Aim of the exercise:
The entries that follow need to be reproduced exactly, minus any images.

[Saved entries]
——

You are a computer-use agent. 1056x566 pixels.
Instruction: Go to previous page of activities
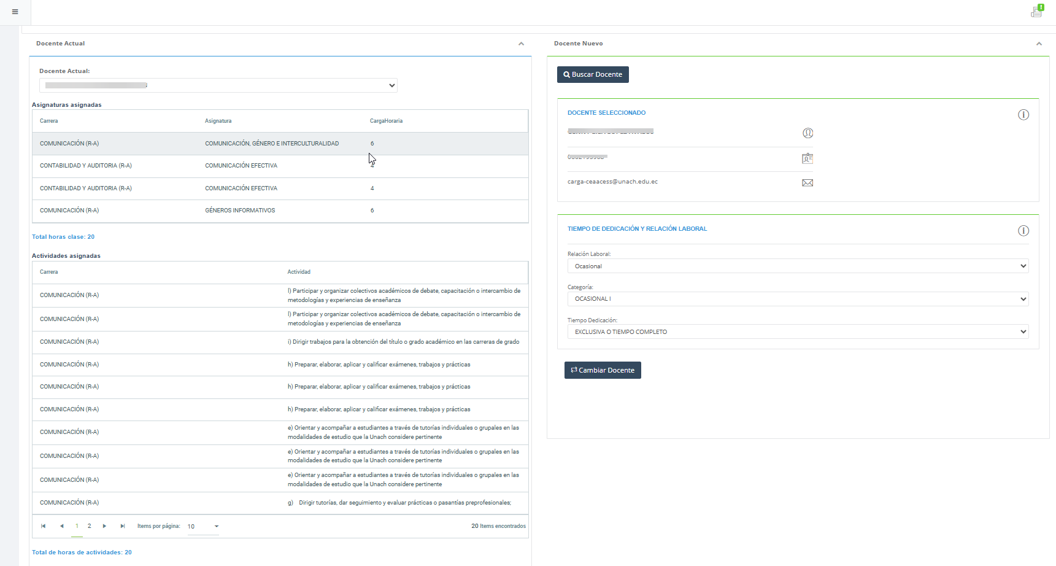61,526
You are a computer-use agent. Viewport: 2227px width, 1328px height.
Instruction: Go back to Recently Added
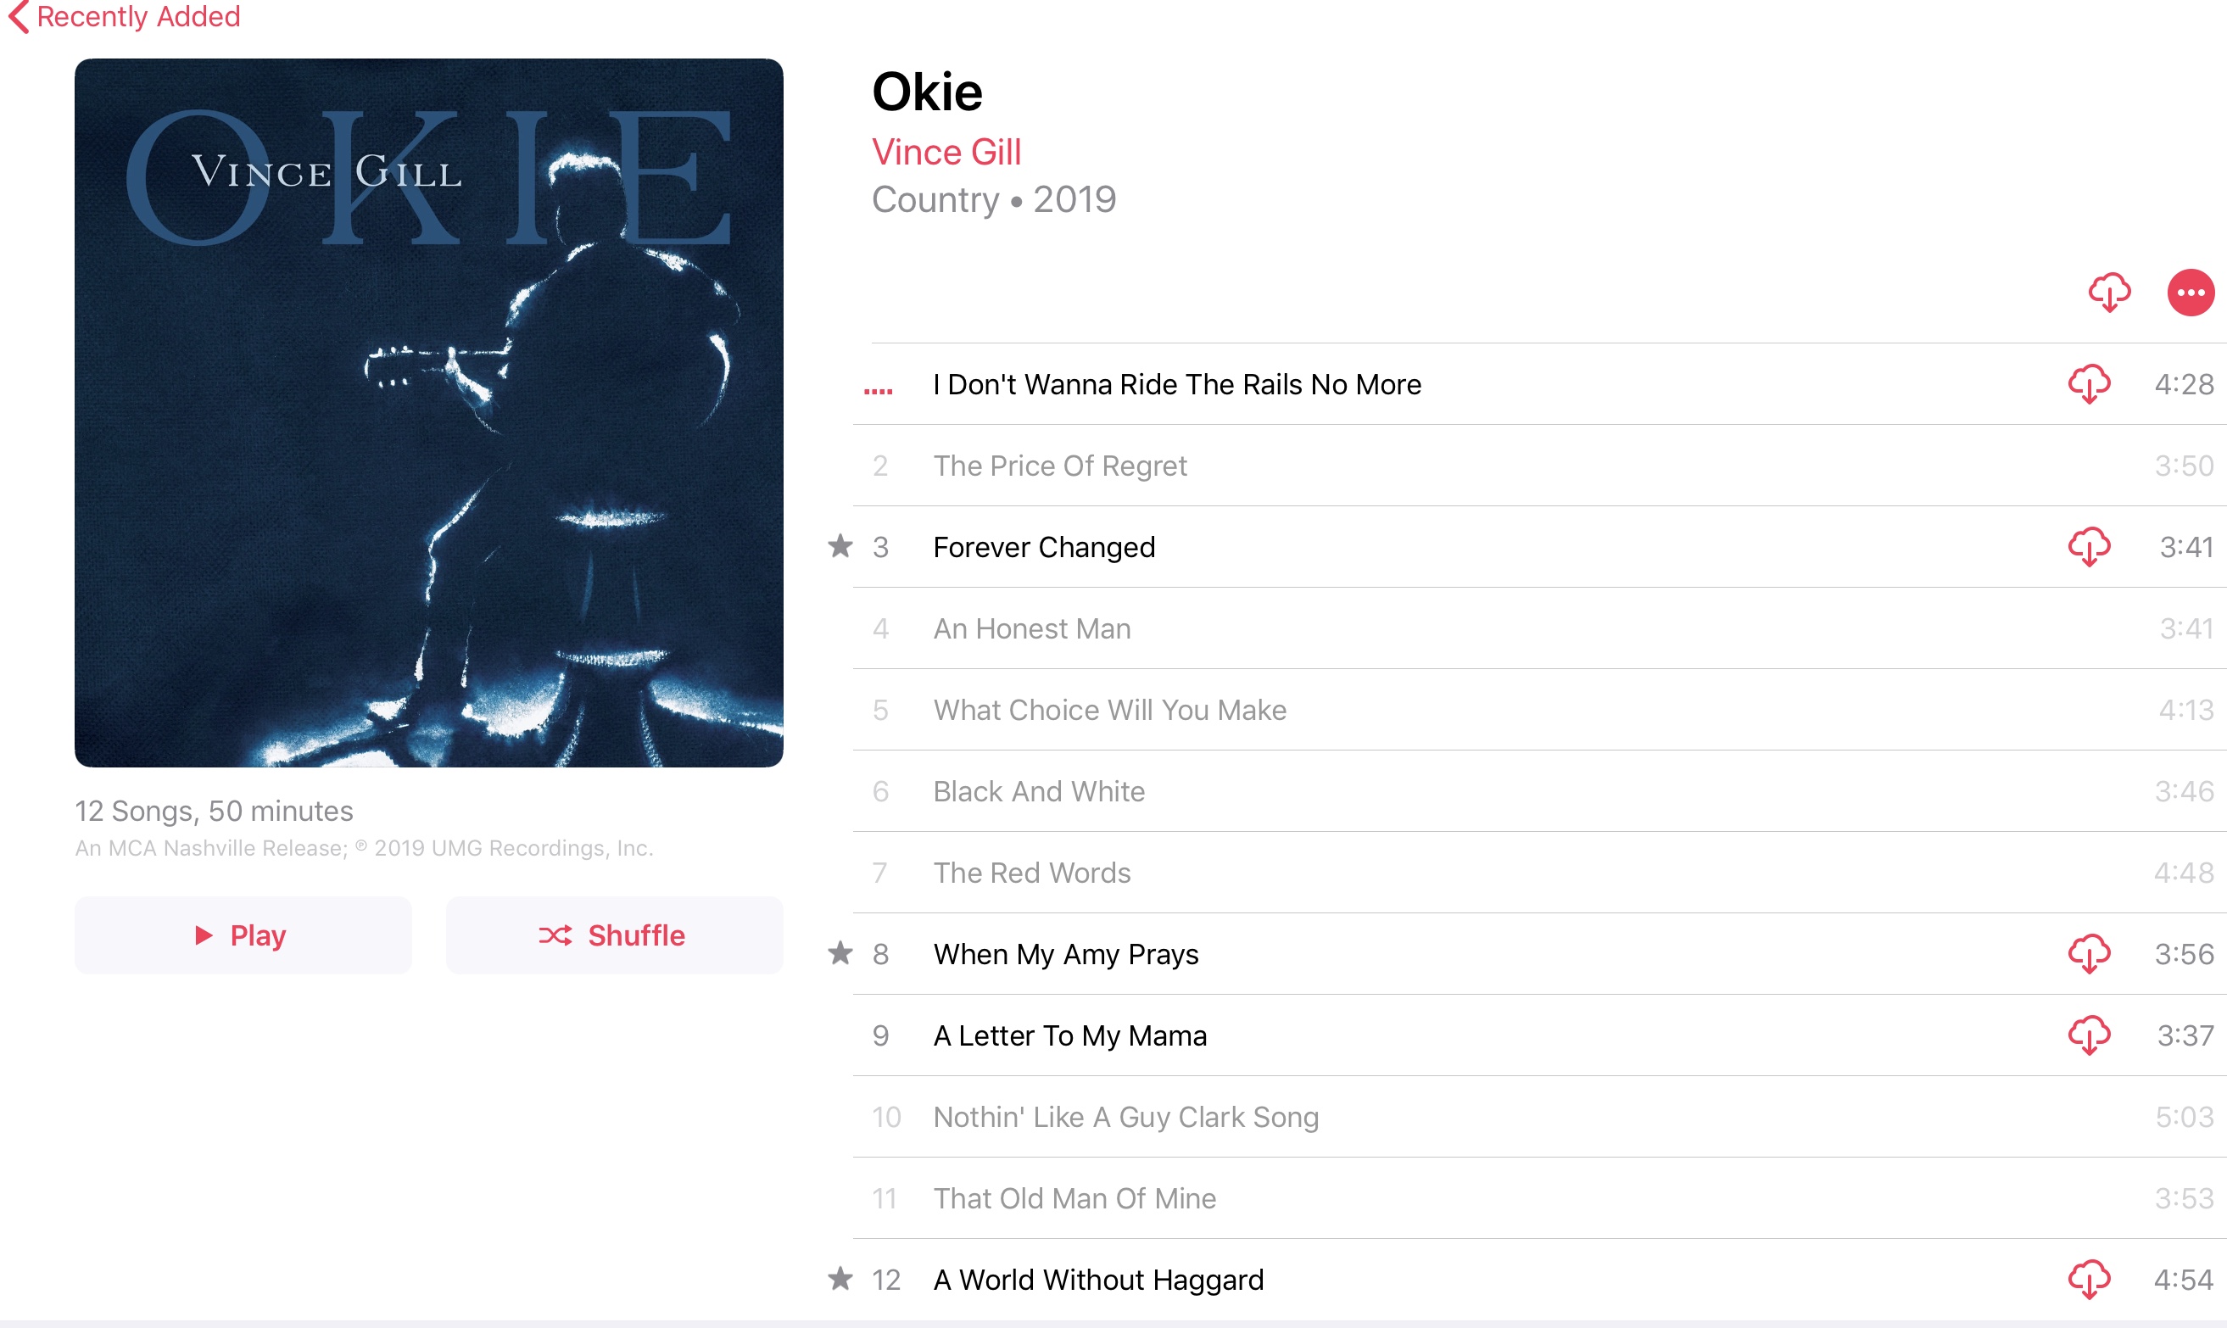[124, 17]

——

Solved exercise:
You are a computer-use agent. 1056x566 pixels.
Instruction: Go to previous page of activities
61,526
You are a computer-use agent. Viewport: 2227px width, 1328px height.
Instruction: Go back to Recently Added
[124, 17]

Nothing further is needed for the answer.